The dependence on green hydrogen in place of heat pumps for heating needs in Europe is perceived to have pitfalls. It would double energy bills, lead to loss of hundreds of thousands of jobs, diminish GDP by 1%, increase air pollution to lead to premature deaths, and derail the climate targets of the European Union for 2030.

Importantly, if gas boilers are replaced with heat pumps, and combined with home renovations to elevate energy efficiency, this would be the best approach for carbon-free residential heating. This is the analysis of 222-page report presented by UK-based analyst Cambridge Econometrics in alliance with the European Alliance to Save Energy and European Climate Foundation.

In fact, even a combination of green hydrogen and heat pumps would not be friendly for consumer’s pockets and the Earth than using only heat pumps.

On the other hand, larger the uptake of heat pumps, greater are the socio-economic benefits, states an executive summary presented by the European Climate Foundation.

In terms of performance, heat pumps are a highly efficient heating approach, which has advantages of reducing household energy bills and improves Europe’s energy independence goals. A large installation of heat pumps for individual heating systems as well as district heating networks, combined with high renovation rate can reduce energy bills of households by half by 2050. Conversely, hydrogen boilers lead to high energy consumption due to their less energy efficiency than heat pumps, and require as much as six times more renewable energy.

Green Hydrogen pins hope to help save the climate

In the fight against climate change globally, green hydrogen has emerged as a savior. It is recognized as a potential wonder fuel that could help the most polluting industries of the world slash carbon emissions.

Meanwhile, hydrogen itself provides many uses. However, governments and companies are focusing on produce hydrogen in climate-friendly manner to make it truly green.

Interestingly, hydrogen is an abundantly available resource with no emissions when it burns as a fuel. This is all the more reason governments and enterprises are extolling its virtues. Furthermore, the use of hydrogen as a fuel for spacecraft has prompted industry stakeholders to tout it as fuel of the transport industry in the future. For example, airbus plans to start operations of the world’s first hydrogen-powered commercial plane by 2035. In fact, several large automakers already manufacture vehicles using hydrogen fuel cells.

And, transport policymakers are making note of this. Plans are in the making to manufacture hydrogen-powered trains in Italy and Germany.

So much so, presently, some of the industries that are highly polluting particularly consider hydrogen as a promising alternative to fossil fuels. For example, steelmakers such as the German Thyssenkrupp are experimenting to create hydrogen-powered furnaces.
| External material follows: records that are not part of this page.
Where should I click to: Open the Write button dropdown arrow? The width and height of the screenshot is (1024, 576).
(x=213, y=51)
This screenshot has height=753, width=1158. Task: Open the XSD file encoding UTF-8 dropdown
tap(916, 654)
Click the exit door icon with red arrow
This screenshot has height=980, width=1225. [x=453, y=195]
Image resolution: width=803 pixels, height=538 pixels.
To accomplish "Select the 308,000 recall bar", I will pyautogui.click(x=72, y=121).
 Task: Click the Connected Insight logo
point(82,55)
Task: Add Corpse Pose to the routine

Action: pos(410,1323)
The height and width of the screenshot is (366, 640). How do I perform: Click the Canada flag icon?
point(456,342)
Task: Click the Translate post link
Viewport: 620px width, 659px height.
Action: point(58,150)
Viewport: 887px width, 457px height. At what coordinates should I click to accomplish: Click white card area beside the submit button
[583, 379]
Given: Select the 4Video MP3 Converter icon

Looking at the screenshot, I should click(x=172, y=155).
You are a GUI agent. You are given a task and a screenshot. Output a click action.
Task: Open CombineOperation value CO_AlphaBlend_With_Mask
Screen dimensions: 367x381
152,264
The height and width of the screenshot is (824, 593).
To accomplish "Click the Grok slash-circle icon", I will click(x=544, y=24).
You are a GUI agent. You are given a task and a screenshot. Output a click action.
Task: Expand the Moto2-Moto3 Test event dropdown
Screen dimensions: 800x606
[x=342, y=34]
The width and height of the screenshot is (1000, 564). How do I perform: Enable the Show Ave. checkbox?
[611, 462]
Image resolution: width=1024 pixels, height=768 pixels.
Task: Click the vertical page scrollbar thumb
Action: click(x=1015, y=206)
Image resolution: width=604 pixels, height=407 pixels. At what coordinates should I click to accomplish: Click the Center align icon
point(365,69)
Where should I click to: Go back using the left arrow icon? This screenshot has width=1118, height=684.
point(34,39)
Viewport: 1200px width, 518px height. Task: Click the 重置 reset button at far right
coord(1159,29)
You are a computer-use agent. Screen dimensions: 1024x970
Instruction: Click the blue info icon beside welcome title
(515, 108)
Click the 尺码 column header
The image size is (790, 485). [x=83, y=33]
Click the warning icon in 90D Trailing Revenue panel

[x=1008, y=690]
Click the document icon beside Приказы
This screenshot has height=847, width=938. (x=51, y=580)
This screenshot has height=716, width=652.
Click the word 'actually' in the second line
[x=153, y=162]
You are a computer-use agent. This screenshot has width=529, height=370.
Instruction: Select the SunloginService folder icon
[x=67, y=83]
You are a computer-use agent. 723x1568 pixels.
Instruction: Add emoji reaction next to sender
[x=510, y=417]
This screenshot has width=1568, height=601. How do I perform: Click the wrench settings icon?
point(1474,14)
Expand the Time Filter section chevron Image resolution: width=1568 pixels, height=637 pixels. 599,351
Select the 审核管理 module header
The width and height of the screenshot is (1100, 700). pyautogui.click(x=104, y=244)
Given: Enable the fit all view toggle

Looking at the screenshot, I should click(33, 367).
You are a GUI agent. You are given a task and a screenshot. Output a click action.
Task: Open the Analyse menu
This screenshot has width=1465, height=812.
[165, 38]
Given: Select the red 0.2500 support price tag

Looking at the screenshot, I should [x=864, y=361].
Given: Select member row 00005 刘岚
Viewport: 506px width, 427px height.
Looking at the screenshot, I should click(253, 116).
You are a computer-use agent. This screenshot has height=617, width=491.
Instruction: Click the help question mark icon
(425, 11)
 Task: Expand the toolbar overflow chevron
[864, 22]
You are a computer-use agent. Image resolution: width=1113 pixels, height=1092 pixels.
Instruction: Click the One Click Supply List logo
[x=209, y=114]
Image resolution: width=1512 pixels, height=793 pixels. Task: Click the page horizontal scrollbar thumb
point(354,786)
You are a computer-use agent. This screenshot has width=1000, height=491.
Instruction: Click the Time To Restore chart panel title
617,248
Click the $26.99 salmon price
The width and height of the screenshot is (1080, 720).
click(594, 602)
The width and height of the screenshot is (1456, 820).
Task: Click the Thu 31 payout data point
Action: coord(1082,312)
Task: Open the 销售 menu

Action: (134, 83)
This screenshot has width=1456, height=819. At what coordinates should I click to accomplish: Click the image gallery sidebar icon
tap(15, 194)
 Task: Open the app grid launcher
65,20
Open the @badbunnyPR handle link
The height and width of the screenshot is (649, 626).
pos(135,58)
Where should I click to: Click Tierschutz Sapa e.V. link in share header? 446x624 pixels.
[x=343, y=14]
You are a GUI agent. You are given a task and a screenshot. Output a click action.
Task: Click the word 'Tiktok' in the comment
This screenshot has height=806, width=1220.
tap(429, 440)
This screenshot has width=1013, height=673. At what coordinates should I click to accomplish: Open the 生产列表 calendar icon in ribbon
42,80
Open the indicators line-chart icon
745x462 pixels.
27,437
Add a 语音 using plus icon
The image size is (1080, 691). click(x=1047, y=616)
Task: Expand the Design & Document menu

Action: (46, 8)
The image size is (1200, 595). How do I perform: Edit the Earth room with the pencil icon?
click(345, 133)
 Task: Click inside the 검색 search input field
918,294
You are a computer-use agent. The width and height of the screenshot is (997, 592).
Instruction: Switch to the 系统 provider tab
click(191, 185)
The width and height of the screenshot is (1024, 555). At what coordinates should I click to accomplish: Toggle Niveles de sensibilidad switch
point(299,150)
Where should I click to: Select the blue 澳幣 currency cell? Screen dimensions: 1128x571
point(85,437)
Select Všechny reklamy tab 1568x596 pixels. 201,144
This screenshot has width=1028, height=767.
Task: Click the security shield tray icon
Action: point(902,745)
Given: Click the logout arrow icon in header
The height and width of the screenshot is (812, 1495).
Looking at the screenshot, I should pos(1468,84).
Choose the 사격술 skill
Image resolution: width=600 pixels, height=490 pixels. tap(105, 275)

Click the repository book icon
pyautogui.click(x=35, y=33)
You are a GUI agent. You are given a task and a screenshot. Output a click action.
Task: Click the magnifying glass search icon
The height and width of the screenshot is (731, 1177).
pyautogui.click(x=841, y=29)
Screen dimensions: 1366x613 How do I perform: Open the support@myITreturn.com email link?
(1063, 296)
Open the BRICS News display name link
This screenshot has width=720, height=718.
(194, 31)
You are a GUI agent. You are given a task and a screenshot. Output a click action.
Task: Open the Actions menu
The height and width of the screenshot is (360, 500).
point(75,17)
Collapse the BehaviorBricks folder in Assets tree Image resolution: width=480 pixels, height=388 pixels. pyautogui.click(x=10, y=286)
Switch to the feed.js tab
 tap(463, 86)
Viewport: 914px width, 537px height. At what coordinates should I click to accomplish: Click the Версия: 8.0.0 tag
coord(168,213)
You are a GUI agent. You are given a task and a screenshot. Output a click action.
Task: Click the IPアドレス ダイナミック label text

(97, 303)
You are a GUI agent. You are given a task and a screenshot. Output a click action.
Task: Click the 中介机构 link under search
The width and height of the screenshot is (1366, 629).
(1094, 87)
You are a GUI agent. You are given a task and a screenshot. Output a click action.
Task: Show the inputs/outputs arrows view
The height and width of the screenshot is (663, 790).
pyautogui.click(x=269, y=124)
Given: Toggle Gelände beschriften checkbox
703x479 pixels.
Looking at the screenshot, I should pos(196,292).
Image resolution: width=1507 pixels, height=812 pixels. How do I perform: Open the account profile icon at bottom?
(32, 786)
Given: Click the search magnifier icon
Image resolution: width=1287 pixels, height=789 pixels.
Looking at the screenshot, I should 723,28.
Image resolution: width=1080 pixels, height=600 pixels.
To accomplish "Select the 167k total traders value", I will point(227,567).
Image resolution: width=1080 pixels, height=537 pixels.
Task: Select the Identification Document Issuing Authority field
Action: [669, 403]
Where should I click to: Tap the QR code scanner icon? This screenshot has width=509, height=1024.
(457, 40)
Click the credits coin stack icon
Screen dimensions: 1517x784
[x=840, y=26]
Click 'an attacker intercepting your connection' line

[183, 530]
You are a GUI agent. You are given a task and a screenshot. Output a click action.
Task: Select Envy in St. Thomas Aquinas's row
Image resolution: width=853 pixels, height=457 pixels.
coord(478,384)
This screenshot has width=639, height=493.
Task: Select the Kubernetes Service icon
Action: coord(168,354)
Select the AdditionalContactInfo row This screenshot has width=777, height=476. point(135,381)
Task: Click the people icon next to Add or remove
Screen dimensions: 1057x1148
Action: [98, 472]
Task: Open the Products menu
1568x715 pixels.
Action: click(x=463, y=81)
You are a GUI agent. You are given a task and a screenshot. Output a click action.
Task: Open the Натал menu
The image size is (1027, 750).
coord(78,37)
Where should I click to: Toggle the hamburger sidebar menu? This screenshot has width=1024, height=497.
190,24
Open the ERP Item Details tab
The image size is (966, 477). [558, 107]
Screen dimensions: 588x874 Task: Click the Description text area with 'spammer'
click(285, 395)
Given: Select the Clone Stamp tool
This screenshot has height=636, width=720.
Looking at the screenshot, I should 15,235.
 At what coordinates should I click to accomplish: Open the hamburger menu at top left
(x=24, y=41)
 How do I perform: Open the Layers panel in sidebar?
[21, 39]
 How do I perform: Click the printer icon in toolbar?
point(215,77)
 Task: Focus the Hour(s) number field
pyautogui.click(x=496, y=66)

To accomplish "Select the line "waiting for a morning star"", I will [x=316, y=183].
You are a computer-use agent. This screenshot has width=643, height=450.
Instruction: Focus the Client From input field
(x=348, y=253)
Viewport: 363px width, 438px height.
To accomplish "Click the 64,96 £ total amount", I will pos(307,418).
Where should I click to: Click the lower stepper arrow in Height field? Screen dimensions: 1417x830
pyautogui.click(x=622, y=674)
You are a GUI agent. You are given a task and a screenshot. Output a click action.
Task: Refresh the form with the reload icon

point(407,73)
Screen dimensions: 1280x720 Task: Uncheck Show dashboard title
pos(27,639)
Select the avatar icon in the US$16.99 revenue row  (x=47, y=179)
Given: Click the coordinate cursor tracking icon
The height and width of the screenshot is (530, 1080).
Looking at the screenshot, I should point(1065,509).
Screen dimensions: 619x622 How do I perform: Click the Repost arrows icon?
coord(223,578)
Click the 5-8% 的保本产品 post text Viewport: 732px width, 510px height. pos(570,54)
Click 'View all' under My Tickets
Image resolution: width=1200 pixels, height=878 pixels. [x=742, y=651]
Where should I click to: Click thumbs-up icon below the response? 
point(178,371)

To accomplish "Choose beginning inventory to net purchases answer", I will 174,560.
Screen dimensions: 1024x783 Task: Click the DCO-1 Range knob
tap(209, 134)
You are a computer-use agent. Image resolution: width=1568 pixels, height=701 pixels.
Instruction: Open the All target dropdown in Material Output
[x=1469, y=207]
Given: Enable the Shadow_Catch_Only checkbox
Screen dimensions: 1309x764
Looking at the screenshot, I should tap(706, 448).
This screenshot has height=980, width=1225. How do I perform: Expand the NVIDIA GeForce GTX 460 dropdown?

Potential of green hydrogen well accepted, production in clean way debated

To sum this, there exists broad consensus that hydrogen fuel has huge potential benefits, however, the process of producing it in a climate-friendly manner still remains a subject of heated debate.

In fact, for centuries, scientists have understood how hydrogen can be generated from water via electrolysis. The process involves passing an electric current through water, breaking it into hydrogen and oxygen.

However, the process requires power, which currently is largely produced by burning coal and gas.